» **Исходный текст**:
Ни у кого, наверное, не вызовет возражений тот факт, что первопричиной поражения освободительной борьбы 1917—1921 годов стала политическая позиция Украинской Центральной Рады (точнее, бесплодные попытки ее внятно озвучить) как раз в смутном 1917 году. Потерянное время — так можно назвать эти десять месяцев после Февральской революции в империи Романовых. Они вобрали и два судьбоносных для Украины месяца после призрачной еще победы большевиков вследствие переворота в далеком Петрограде.

» **Сохраненные данные**:
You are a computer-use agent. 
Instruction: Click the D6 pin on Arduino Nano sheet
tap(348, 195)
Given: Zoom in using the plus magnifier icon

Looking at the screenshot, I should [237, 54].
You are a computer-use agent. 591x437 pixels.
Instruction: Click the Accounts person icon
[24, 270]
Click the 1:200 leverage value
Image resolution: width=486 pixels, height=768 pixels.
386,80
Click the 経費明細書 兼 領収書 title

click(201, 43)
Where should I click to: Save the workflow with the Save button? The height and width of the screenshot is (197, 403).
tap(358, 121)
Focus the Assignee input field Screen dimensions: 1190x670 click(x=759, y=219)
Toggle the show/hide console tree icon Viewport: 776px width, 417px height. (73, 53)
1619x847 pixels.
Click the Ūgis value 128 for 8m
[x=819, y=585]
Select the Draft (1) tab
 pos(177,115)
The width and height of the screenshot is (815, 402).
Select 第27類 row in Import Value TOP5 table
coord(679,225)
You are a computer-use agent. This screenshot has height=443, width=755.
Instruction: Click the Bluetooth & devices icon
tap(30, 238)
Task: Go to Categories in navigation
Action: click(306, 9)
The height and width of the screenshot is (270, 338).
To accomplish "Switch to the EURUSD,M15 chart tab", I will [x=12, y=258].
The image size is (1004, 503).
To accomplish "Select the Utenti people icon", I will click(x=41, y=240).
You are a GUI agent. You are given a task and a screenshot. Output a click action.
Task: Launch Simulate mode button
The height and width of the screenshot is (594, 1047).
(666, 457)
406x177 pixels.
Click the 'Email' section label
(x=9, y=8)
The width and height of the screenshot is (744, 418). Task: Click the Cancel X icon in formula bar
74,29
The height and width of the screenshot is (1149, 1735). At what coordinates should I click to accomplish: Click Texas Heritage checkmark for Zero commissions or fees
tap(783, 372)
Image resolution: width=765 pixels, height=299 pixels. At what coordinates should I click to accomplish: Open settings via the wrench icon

» **Задание**:
Отредактируйте фрагмент исходного текста, который начинается со слов «Ни у кого, наверное, не» и заканчивается словами «в далеком Петрограде.», заменив в нем «Петрограде» на «Петербурге».

» **Полный ответ**:
Ни у кого, наверное, не вызовет возражений тот факт, что первопричиной поражения освободительной борьбы 1917—1921 годов стала политическая позиция Украинской Центральной Рады (точнее, бесплодные попытки ее внятно озвучить) как раз в смутном 1917 году. Потерянное время — так можно назвать эти десять месяцев после Февральской революции в империи Романовых. Они вобрали и два судьбоносных для Украины месяца после призрачной еще победы большевиков вследствие переворота в далеком Петербурге.